Repository files navigation

VirJenDB Metadata

This repository serves as the ground truth for the metadata schema of the VirJenDB

CURRENT VERSION 1.0 RELEASE METADATA ON BRANCH v1.0
They are available for download in .json, .tsv, .csv and .xml format in the corresponding folders.

Files:

  • vjdbv1.0_metadata_schema_main most relevant file, contains information like ids, names, descriptions, tags, examples and more.
  • vjdbv1.0_metadata_schema_main_and_maps containt all information from the file above plus mapping information
  • vjdbv1.0_metadata_schema_all.csv complete rundown from the source metadata.xlsx

The complete metadata catalogue can be explored in the metadata.xlsx on main branch or via our Metadata Explorer for public metadata. It also allows you to build and download custom lists of metadata fields.

How to contribute

If you want to propose changes to the metadata schema you can create an issue to this repository stating the following information:

  • What should be changed? Give a comparison of the current value and the new value.
  • Why should this be changed? State the reasons on why the changes should be applied. Describe what are advantages and disadvantages.
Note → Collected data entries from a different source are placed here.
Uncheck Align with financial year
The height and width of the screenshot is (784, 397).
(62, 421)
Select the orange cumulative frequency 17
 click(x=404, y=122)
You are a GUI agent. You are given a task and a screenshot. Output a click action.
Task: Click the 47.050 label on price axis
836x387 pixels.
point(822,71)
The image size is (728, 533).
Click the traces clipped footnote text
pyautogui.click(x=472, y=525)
You can bundle multiple changes into one issue.

Metadata.xlsx

This is the working file of the repository. All information for all the metadata fields will be collected in there.

Once changed github actions runs the convert_xlsx_to_tsv.py script and builds a trackable tsv version of the schema. Once finished github actions runs create_output_files.py and pushes the newly build file formats to the corresponding branch.

Attenion!

Only open tile file via Excel! There are build in formulas, to keep them intact please refrain from using Google Sheets or Libre Office Calc. For none windows users, there is an online version of Excel.
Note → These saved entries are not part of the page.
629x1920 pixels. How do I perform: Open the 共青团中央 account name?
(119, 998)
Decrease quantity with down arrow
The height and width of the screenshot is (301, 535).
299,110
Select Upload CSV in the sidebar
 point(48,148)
For working within the file please stick to the following guidelines:

  • Row 1 - describes the object the information of the columns is derived from or that it adresses, e.g. ENA, VJDBv0.3
  • Row 2 - describes the purpose or meaning of the column information, e.g. description, field id
  • Row 3 - DONT CHANGE THIS ROW - Helper to construct the naming of a columns from Row 1 and Row 2. When a new columns is created drag the formula from the previous columns to populate the field.
  • Row 4 - DONT CHANGE THIS ROW - Contains the real name of the column. This field is created by formulas using Row 3. When a new columns is created drag the formula from the previous columns to populate the field.
  • vjdbv0.3_tags - DONT CHANGE THIS COLUMN - This column constructs the tags for a metadata field from other columns (H - U). For columns H - P it inserts the naming of Row 1 if the cell of the columns is filled, for the other columns is inserts the value of the field if there is one in the column. For new rows the formula is to be extended. Should a new tag be introduced by a new column the formula needs to be adjusted.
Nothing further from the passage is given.